Il affirme que chaque steak haché proviendra de la même vache et ajoute qu'il sera capable de donner le prénom de la bête, ainsi que l'intégralité de son régime alimentaire. Il a tout à fait conscience de surfer sur les nouvelles habitudes de consommation d'une population plutôt jeune et branchée. « C'est un profond changement dans la manière de manger, précise-t-il. C'est le seul moyen de maintenir une production modeste, dans des fermes de taille moyenne. »

Bradford souhaite que ce modèle se développe et incite d'autres agriculteurs à faire de même. « Si ça fonctionne pour moi, il n'y a aucune raison que ça ne marche pas ailleurs. J'adorerais me balader dans des petites villes et tomber sur un restaurant de ce type, qui se fournit auprès de producteurs locaux. »

Ces dix dernières années, le principe du « consommer local » a essaimé jusqu'à devenir mainstream, mettant en péril les fermes de taille moyenne comme celle de Bradford. « Le côté chic des très petits producteurs est de plus en plus reconnu, tandis que les grandes exploitations industrielles sont chaque jour plus puissantes. Mes parts de marché sont grignotées des deux côtés. »

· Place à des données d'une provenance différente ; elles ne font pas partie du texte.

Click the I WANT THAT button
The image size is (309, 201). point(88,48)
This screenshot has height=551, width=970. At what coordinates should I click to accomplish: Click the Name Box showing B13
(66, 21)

Tout en me décrivant sa vision de la ferme américaine idéale, Bradford ne peut s'empêcher de jeter un coup d'œil à son bétail, qui paît autour de nous. Indifférentes au fait de n'être plus que quelques milliers sur cette planète, ses vaches ne sauront jamais que leurs ancêtres furent sacrifiées par des païens puis protégées par des monarques. Pourtant, aujourd'hui c'est à leur tour de marquer l'histoire. Elles représentent l'avenir de notre alimentation, plus respectueuse de l'environnement.